All’inizio della loro storia Juliet era semplicemente vegetariana. Non toccava nessun tipo di carne, ma chiudeva un occhio per pesce, uova e latticini. All’epoca, quando cucinava lei, nelle rare occasioni in cui i suoi genitori o quelli di Marco uscivano per cena lasciando libera una casa, cercava sempre di andare incontro ai gusti di entrambi. Era brava ai fornelli e a Marco piacevano un sacco i suoi piatti, così diversi da quelli materni, dove la carne a vario titolo non mancava mai. Suo padre, ex cacciatore, ma sempre in contatto con i vecchi amici, ogni inverno riempiva il freezer con varie parti di cinghiale e per quanto andasse ghiotto per quel gusto selvatico, con Juliet non ne sentiva più la mancanza: rispettava le sue scelte e si godeva tutte le novità che la dieta vegetariana aveva da offrire, nella speranza che questa l’aiutasse a buttare giù qualche chilo. Non era un estremista della tavola, Marco. E neanche Juliet. Almeno, non in quel periodo.
«Cucinati pure una fettina, se vuoi» diceva lei.
Se quelle stesse parole le pronunciasse adesso, Marco non esiterebbe un secondo a correre in macelleria. Ma quelle parole Juliet ormai non le pronuncia più da un paio d’anni a questa parte, da quando è diventata vegana e intransigente.
«Sai da dove vengono le uova del supermercato?» ha iniziato a chiedere a Marco con sguardo furioso come se vedesse in lui l’avidità di tutto il mondo. «Sai come vivono le galline nelle aziende industriali?».

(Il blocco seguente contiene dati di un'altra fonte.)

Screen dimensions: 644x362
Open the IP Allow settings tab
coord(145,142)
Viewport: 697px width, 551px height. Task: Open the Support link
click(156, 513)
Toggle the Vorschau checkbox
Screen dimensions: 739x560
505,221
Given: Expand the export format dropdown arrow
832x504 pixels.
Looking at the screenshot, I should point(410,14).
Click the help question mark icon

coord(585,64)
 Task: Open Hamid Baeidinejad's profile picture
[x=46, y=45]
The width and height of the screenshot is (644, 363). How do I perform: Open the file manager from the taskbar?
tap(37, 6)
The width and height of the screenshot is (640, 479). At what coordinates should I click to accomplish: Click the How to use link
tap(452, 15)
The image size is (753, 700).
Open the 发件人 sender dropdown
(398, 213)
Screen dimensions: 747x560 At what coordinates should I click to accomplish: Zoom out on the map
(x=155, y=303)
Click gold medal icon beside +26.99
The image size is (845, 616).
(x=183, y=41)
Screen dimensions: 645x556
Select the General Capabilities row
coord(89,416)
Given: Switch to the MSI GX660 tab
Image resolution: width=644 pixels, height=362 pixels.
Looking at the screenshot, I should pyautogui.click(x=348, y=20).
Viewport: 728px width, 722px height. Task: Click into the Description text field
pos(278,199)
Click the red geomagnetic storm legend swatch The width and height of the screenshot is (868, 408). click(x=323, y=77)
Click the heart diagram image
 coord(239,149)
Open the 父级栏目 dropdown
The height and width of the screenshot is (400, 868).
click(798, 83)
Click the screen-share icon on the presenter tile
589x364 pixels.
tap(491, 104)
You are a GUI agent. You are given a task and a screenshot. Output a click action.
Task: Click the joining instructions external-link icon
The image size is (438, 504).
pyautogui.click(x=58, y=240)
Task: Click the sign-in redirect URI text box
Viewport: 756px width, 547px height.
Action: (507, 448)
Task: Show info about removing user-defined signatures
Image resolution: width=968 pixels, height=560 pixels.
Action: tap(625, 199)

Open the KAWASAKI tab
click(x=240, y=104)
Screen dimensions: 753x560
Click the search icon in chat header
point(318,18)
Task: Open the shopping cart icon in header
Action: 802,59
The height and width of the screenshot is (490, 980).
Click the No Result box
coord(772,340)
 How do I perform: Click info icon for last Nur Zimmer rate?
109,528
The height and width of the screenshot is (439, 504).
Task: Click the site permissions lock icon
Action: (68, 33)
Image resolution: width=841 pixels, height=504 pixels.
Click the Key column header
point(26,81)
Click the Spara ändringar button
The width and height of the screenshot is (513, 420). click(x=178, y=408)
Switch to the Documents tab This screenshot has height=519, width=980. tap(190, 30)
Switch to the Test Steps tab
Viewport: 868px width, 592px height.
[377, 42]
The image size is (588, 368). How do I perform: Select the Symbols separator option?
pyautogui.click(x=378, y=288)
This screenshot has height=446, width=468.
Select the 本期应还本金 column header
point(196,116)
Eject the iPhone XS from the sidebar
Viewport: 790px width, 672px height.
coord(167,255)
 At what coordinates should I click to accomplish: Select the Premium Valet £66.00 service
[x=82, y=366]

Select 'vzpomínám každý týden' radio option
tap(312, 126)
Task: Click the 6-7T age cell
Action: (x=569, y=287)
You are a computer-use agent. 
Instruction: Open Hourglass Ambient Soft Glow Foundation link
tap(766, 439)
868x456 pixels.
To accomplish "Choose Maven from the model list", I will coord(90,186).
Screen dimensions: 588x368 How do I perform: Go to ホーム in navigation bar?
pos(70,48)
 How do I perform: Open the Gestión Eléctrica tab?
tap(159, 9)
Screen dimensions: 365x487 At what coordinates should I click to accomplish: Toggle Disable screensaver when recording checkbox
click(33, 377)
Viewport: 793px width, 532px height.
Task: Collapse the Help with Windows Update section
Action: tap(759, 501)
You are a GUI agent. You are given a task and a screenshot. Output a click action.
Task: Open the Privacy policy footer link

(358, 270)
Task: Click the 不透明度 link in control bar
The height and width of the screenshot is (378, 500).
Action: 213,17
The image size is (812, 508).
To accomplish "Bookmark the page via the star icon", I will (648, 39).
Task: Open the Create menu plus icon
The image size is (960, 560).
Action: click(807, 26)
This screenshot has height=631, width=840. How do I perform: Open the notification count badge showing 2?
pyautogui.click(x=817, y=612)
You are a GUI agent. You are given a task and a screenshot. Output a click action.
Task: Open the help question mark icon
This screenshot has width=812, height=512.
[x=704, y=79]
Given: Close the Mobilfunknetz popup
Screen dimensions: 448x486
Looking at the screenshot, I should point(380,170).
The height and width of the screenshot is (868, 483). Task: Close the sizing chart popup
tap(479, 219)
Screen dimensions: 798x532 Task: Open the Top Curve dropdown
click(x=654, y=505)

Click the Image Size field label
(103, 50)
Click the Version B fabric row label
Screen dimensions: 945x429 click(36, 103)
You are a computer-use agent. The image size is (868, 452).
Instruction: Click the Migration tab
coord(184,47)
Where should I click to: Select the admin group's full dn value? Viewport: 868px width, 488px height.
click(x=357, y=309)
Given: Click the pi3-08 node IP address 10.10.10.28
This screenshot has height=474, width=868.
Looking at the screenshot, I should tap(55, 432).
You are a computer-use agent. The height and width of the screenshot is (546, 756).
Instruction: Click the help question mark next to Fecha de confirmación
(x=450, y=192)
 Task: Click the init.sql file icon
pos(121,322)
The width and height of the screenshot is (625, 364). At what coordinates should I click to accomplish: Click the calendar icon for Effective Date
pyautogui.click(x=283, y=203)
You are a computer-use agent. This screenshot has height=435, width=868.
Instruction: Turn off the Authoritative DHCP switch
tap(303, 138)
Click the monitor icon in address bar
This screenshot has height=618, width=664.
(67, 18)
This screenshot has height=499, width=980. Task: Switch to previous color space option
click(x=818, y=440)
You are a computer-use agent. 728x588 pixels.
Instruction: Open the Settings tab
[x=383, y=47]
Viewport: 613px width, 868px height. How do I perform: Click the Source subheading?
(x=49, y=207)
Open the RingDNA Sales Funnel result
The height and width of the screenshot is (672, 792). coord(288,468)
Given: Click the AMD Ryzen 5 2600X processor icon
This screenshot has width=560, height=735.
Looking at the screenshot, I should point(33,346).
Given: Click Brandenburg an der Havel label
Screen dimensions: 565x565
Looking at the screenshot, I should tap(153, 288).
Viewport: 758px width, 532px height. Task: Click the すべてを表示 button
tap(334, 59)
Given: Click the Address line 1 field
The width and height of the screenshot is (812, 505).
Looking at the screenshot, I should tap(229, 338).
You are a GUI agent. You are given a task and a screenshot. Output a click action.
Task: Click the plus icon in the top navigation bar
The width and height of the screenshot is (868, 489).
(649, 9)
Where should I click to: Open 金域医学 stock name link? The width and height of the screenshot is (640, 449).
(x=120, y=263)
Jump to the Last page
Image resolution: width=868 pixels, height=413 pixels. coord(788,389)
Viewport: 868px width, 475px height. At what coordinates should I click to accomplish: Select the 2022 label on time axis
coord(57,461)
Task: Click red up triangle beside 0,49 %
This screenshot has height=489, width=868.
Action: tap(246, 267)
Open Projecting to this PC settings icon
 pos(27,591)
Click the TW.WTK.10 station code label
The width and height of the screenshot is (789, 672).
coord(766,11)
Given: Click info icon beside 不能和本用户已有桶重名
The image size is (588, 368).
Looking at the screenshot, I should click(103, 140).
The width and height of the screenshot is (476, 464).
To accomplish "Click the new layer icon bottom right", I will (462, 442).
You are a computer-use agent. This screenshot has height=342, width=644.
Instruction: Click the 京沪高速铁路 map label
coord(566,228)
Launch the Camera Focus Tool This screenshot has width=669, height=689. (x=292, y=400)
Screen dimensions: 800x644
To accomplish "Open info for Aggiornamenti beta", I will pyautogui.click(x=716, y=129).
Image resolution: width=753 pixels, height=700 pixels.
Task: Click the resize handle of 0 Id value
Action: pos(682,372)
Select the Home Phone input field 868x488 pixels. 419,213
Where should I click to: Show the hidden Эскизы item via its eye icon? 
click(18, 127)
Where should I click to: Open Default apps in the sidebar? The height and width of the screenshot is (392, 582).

Un cambiamento inizialmente passato quasi inosservato, ma divenuto poi una vera esasperazione per Marco quando hanno deciso di andare a vivere insieme. La convivenza era un sogno coltivato da entrambi già ai tempi dell’università che riuscirono a realizzare una volta tornati a casa dopo gli studi, a Scansano, con un bilocale nelle vecchie ma solide palazzine che un tempo ospitavano le famiglie dei minatori: sei piani di cemento accanto ai resti del centro medioevale. Quattro stanze (il salotto, la camera da letto, un bagno e un angolo cottura) per un totale di cinquanta metri quadrati. L’affitto non era dei più economici, ma facendo due conti decisero che potevano permetterselo. Marco è un geometra e in quel periodo lavorava per commissione passando la maggior parte del tempo a casa, piegato su disegni e tabelle, mentre Juliet aveva appena trovato un posto nella clinica veterinaria a Magliano in Toscana, ad appena venti minuti di pullman di distanza. Iniziarono il trasloco nel bel mezzo della fase rivoluzionaria-animalista di Juliet. Marco non ne era del tutto entusiasta, ma amava ed ama abbastanza Juliet da sopportarlo. Al contrario, non ha sopportato bene le sofferenze che la ragazza ha mostrato mentre portavano nel nuovo appartamento al secondo piano senza ascensore gli scatoloni pieni di libri di John Fante, di abiti a righe e stoviglie.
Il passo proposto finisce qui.